East German swimmer Roland Matthes (1950-2019) won eight Olympic medals. He is generally considered the best backstroke swimmer of all time and he even got the nickname 'Rolls Royce of Swimming'. Between 1967 and 1974 nobody could beat him, he swam 21 world records and added four European and three world titles to his Olympic gold.
"He was not in the water, but on the water," an expert analyzed the particularly beautiful swimming style of Matthes.
He was able to move both legs 90 cm apart, something none of his competitors could do. He participated at the 1968, 1972 and 1976 Olympics. After the latter he stopped swimming, the same year he married the other swimming legend Kornelia Ender (1958-), but six years later the couple divorced. While formerly used in GDR propaganda, he disappeared in anonymity. The East German propaganda machine resented his divorce and especially the fact that he was not docile. They threatened him to scrap him from his medical studies and he had to leave the house the state had given him after his victories. Matthes fell into a black hole that lasted until the fall of the wall. Even the crowd turned against him, throwing glass shards on his driveway and terrorizing him when he would go out to a gas station. He was blamed for being a privileged intimate of President Erich Honecker (1912-1994). In 1989 he moved to the West, where he graduated and specialized in Orthopedic Surgery. Matthes died at the end of 2019 after a long illness.

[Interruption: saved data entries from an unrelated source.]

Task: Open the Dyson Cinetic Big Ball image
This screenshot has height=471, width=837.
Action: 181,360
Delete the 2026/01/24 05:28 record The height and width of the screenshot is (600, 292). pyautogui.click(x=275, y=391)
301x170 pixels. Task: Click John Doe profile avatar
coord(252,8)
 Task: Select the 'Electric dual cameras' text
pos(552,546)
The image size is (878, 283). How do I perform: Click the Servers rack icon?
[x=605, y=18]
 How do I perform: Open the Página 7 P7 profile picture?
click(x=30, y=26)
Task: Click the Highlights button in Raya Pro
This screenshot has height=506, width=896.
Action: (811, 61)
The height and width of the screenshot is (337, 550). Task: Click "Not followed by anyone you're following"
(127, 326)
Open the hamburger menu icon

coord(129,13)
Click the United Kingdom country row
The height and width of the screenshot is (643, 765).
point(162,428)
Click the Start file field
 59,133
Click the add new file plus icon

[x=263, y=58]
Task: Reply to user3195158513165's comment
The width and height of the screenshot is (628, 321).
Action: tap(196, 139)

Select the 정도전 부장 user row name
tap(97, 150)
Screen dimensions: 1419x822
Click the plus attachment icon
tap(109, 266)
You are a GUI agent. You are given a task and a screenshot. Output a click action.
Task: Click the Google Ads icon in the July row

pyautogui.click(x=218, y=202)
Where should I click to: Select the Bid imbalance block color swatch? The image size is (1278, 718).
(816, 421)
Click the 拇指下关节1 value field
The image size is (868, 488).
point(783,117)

Belgian athlete Renno Roelandt (1950-) won the 200m national championship in 1976 and 1978 and participated in the same year at the European Championships in Prague. After graduating from the Free University of Brussels, he specialized in Sports Medicine and Occupational Medicine. He accompanied for example the Belgian athletics team several times at international championships. He became a doping fighter and member of the anti-doping agency WADA. Roelandt was also vice-chairman of the Belgian Olympic and Interfederal Committee.
American diver Richard Rydze (1950-) won the silver medal 10m tower jump at the 1972 Olympics in Munich. He graduated from the University of Pittsburgh Medical School and settled as a general practitioner and sports physician. From 1985 to 2007 he was the team physician of the professional American football team Pittsburgh Steelers, but he came into the news negatively after he had prescribed a lot of athletes anabolics.
German Heidi Schüller (1950-) became world famous when she was the first woman to take the Olympic oath in 1972. She herself took in Munich part in the 100m hurdles and the long jump. In the latter event she finished fifth. She graduated magna cum laude and specialized in anesthesia at the University of Cologne, where she became chief physician a few years later. She also presented several television shows: "Drei nach Neun", "Talk im Turm", "Club 2" and "Themenabende".